> _Document text_
··········
Arseh Sevom — Claims that Iran will launch a “national internet” at the end of August, cutting off access to Google, Hotmail, and other external services, were denied by communications minister Reza Taghipour. He issued a statement denying plans to cut  access to the internet calling the whole thing a “13th of Farvardin prank” [the 13th of Farvadin corresponds to April 1] accusing “the propaganda wing of the West” of spreading false rumors.

Non Denial-Denial

Despite Taghipour’s non-denial denial, there was nothing surprising in the comments attributed to him. State efforts to control the internet and social networking are well documented and go back to 2001 when the government took control of access points. In an article on Fars News published six years ago on July 23, 2006, then minister of communications Mohammad Soleimani is quoted discussing the national internet, claiming that it would benefit domestic users by reducing costs. He also defended censorship (filtering), stating,  “Fundamentally filtering is the right measure…The task of filtering is to eliminate inaccurate information and libel.”  Soleimani added, “Using filtering tools, people must be provided with correct and beneficial information. The filtering system is a good system, and we have to acquire its science in our country.”

When asked to comment on the ministry’s denial of an end of summer deadline for implementing a national internet, blogger and computer engineer Arash Abadpour, who has been following this story carefully, told Arseh Sevom, “There is no shortage of people willing to inform the world that something or other is a hoax when it comes to Iran, just as there is no shortage of politicians and officials who claim they were misquoted or taken out of context. The national internet is moving forward. Whether it succeeds or not is still an open question.”

Summary of the State of the National Internet

Arseh Sevom has been following the story of Iran’s efforts to build a so-called “clean, halal network” for over one year. (More information can be found in RSF’s Enemies of the Internet Report and in a Global Voices summary.) What follows is a brief summary of the state of the project:

  • Construction of a national internet continues. If anything, the regime is even more dedicated to its implementation given recent proclamations from the Supreme Leader;
  • It seems clear that Iran has been getting outside support for the development of its national internet;
  • Many inside Iran have begun receiving text messages urging them to register for IranMail ( Registration requires the use of a valid national identification number;
  • Bloggers and owners of websites are being forced to register with a national system;
  • NGOs are now being asked to register with a national network;
  • Internet bandwidth is controlled by the state;
  • 5 million sites are blocked;
  • 29 netizens have been arrested and some are facing the death penalty;
  • Justifications for Iran’s construction of a national internet are the need for “national security,” echoing the justifications for surveillance given by democratic governments.

Supreme Council of Cyberspace

In March of 2012, the newly appointed Supreme Council of Cyberspace met for the first time. The group was formed in order to ensure that decision-making related to implementation of the national internet was done at the highest level of government.
··········
> _Prompt A_
When did the Supreme Council of Cyberspace first meet, according to the article on Iran's national internet?

Stored items
··········
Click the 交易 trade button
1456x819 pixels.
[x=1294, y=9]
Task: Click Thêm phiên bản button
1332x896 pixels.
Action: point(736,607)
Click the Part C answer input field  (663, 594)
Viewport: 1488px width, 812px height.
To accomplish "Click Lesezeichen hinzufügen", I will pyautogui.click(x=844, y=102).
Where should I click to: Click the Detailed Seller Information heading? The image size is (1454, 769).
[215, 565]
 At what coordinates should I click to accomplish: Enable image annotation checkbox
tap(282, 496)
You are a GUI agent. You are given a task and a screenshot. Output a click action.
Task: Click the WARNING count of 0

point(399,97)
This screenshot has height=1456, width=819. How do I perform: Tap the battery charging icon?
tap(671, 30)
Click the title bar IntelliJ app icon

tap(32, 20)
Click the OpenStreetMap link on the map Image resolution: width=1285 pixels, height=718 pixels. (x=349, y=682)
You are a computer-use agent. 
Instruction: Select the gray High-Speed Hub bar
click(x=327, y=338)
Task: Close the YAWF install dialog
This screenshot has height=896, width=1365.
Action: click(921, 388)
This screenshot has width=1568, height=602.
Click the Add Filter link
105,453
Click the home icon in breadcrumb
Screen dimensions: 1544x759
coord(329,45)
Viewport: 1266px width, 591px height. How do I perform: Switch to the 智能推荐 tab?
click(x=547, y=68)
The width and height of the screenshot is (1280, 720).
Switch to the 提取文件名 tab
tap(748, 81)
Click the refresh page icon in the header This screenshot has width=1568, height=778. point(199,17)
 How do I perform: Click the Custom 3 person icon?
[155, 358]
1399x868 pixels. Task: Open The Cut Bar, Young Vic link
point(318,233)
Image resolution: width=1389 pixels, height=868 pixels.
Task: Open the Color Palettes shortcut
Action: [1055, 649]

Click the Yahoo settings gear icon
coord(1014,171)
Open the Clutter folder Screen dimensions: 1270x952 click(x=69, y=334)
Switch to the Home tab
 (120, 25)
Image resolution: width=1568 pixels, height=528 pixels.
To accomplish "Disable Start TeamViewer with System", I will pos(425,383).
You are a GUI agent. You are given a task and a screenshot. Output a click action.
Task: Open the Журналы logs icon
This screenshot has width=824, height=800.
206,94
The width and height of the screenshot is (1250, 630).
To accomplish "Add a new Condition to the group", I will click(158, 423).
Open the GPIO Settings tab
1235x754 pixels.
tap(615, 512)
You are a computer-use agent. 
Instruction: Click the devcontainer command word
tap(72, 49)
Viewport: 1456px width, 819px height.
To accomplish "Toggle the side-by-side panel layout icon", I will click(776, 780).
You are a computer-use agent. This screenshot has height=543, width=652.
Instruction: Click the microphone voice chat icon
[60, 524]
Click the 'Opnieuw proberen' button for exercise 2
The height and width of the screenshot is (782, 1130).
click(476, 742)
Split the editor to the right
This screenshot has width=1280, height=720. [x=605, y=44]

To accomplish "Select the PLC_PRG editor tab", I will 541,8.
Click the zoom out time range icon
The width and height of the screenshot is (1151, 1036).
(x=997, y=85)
··········
> _Prompt B_
Write out the lines of the entries starting at the line that contains "The width and height of the screenshot is (1250, 630)." and ending at the line that contains "tap(615, 512)", keeping each one unchanged.

> _Problem solution A_
In March of 2012.

> _Problem solution B_
The width and height of the screenshot is (1250, 630).
To accomplish "Add a new Condition to the group", I will click(158, 423).
Open the GPIO Settings tab
1235x754 pixels.
tap(615, 512)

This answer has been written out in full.